"You should never have taken him into your office," she protested reproachfully. "He was sure to be reminded of Dosia's story there."
"I didn't foresee that, and he was beginning to gossip with the workmen. I knew it wouldn't be long before he would get the story of the happenings out of the men—with all the garnishings."
"You must find a way to stop him," she insisted. "If you could only know what terrible consequences are wrapped up in it!"
He waited until a stone block, dangling in the clutch of the derrick-fall above its appointed resting-place on the growing wall of masonry, had been lowered into the cement bed prepared for it before he said, soberly: "That is the trouble—I don't know. And, short of quarrelling outright with Wingfield, I don't think of any effective way of muzzling him."

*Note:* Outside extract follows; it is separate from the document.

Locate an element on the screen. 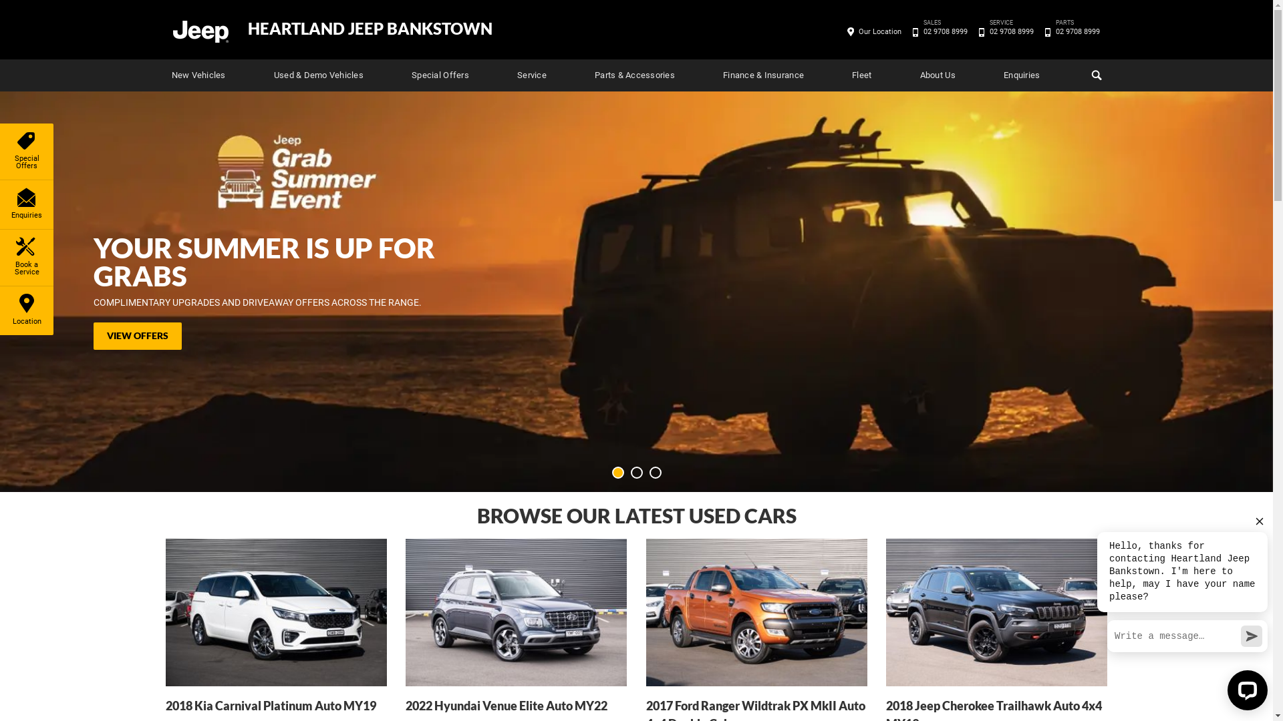 Image resolution: width=1283 pixels, height=721 pixels. 'PARTS is located at coordinates (1077, 31).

"No; you mustn't do that. There is misery enough and enmity enough, without making any more. I'll try to keep him away."
"You will fail," he prophesied, with conviction. "Mr. Wingfield calls himself a builder of plots; but I can assure you from this one day's observation of him that he would much rather unravel a plot than build one."
She was silent while the workmen were swinging another great stone out over the canyon chasm. The shadow of the huge derrick-boom swept around and across them, and she shuddered as if the intangible thing had been an icy finger to touch her.
"You must help me," she pleaded. "I cannot see the way a single step ahead."
"And I am in still deeper darkness," he reminded her gently. "You forget that I do not know what threatens you, or how it threatens."
"I can't tell you; I can't tell any one," she said; and he made sure there was a sob at the catching of her breath.